Labor Puts Shoulder Into Push to Stop CCMS

SAN FRANCISCO (CN) - In a battle that goes back into history, labor representatives were in the front ranks of those fighting Tuesday against an IT project that has devoured hundreds of millions of dollars while court workers are laid off for lack of funds.

"How can this body justify spending money on technology when the courtrooms that would use it are locking their doors and our justice system is being crumbled into ruins because there isn't enough court staff to do the work," said Karen Norwood with the American Federation of State, County and Municipal Employees.

The conflict between labor unions in California's courts and the bureaucrats of the Administrative Office of the Courts has a long history. Labor unions supported an initiative that consolidated California's municipal courts and superior courts more than a decade ago.

One effect of that consolidation was to create a stronger and more cohesive labor representation for court workers. A reaction from the administrators, according to independent observers, was to commission the IT project intended to ultimately allow lawyers to file their legal documents via the Internet.

A key aspect of that electronic system is that it requires the lawyers to fill out docket information ahead of time, a task traditionally done by court workers when documents are filed in paper form. A similar transition in federal courts has decimated the ranks of public employees who had steady jobs with modest pay and good benefits.

In federal court in Los Angeles, for example, the large area where intake and docketing clerks used to work is like a ghost office, with gray desks and gray mat partitions all lined up and in place, but without any human workers.

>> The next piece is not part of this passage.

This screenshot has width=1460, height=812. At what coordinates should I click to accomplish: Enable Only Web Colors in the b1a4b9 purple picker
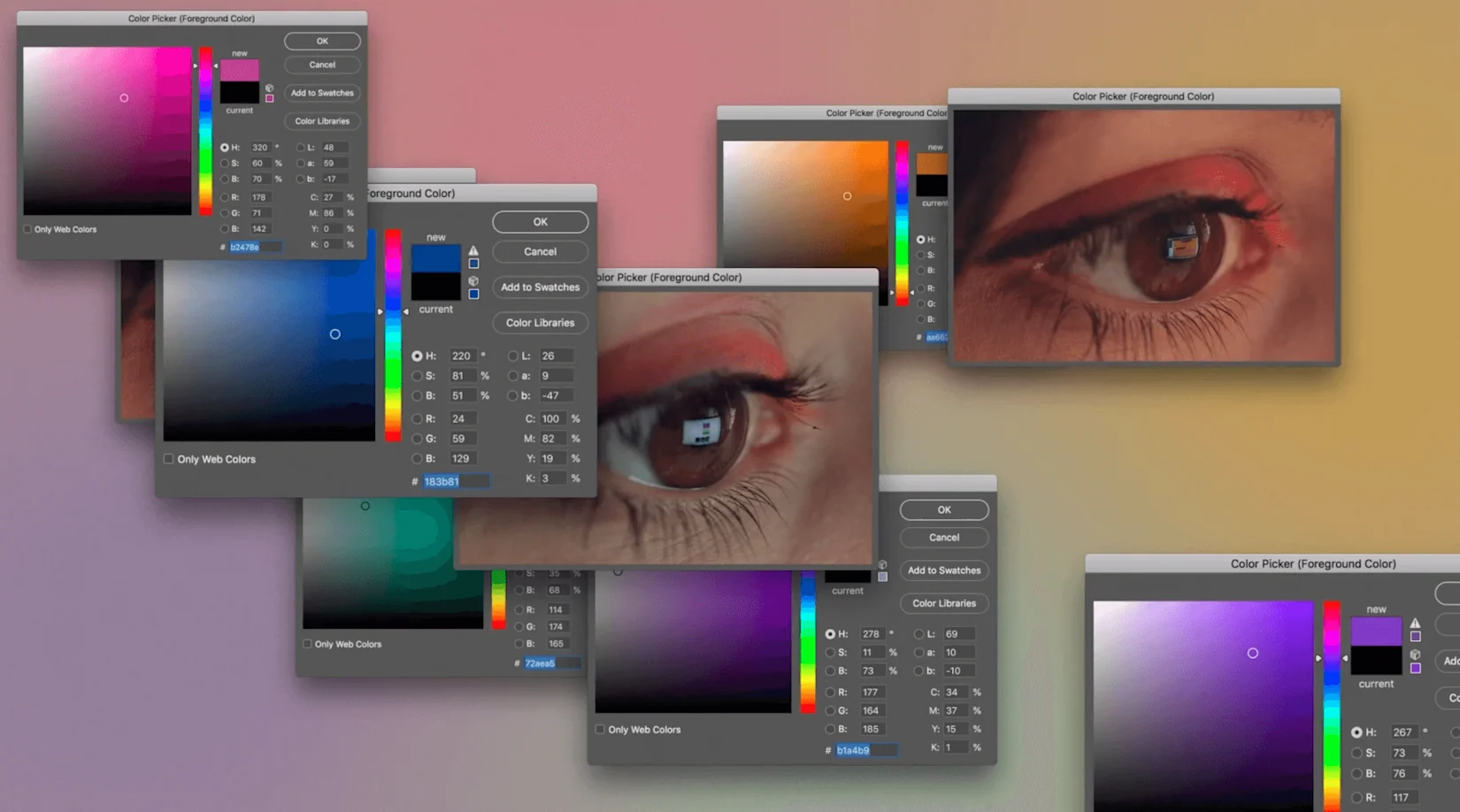[x=600, y=729]
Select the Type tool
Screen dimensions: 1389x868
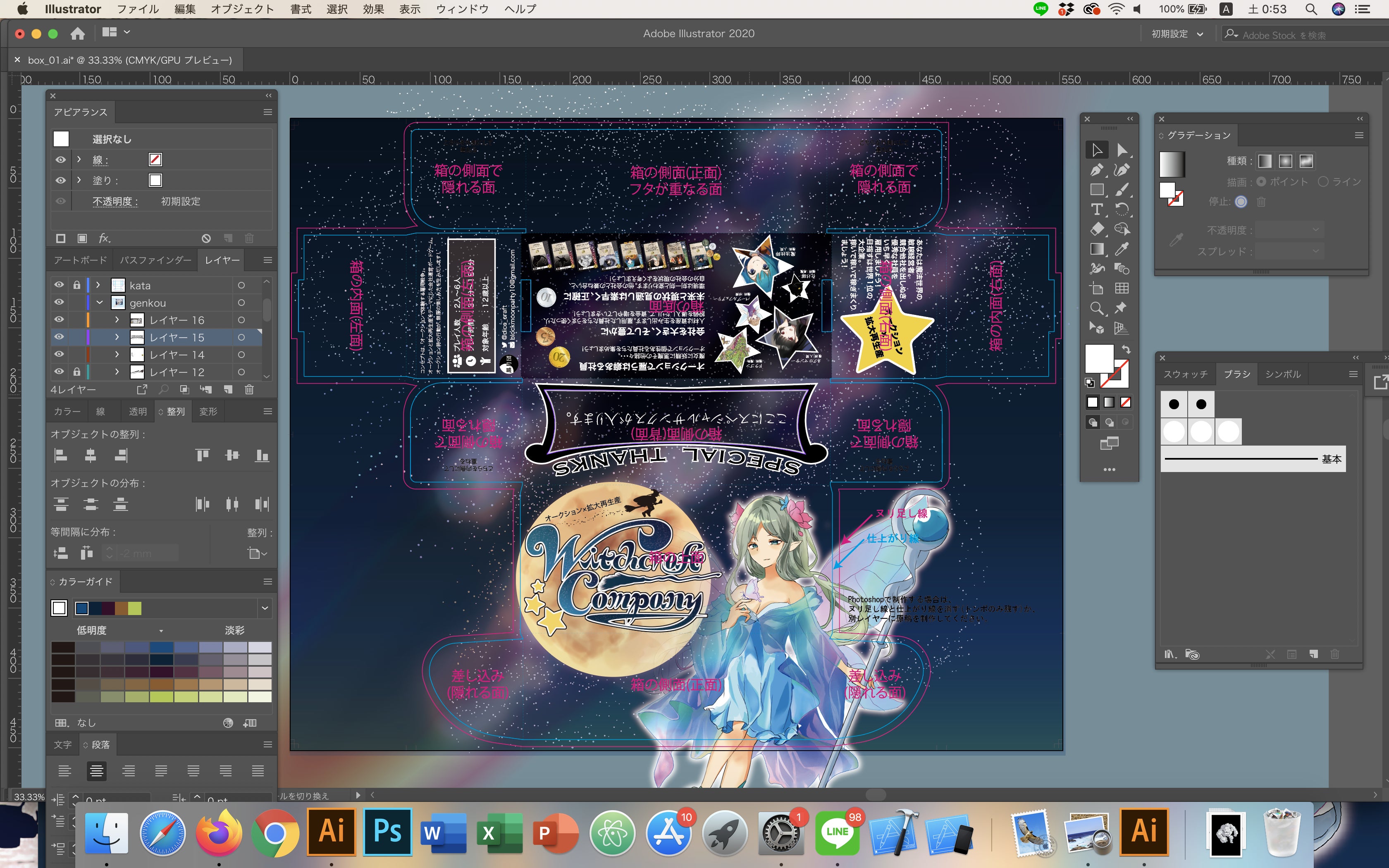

The effect of new technology in the few California courts that have adopted early versions of the IT system commissioned the the court bureaucrats is similar. A head clerk with close ties to the Adminstrative Office of the Courts points with pride to the reduced number of jobs in the records room of his trial court, for example. At the same time, the IT staff has ballooned.

Many middle-class jobs have, as a result, been replaced with fewer but much higher paid technical jobs that rely on a different set of technological skills. The trade-off in terms of public funds is generally a wash, federal court clerks have said, with the many modestly paid workers replaced by the fewer highly-paid workers who have "a different skill set."

While saving little in terms of public funds, the shift in technology has had the effect of accelerating the growing national divide between those who earn large amounts of income and those who earn little or none.

In their statements to the Judicial Council on Tuesday, union representatives attacked the administrators' technology campaign as a foolish waste of taxpayer money and a destroyer of good jobs.

Said Gwendolyn Jones, president of the AFSCME, "People's lives are on hold because the courts no longer have the resources to operate properly. Currently in Los Angeles it takes 16 weeks to get an initial custody hearing."

"Do you think those parents care what computer system we're using?" she asked. "People need to be our priority, not technology."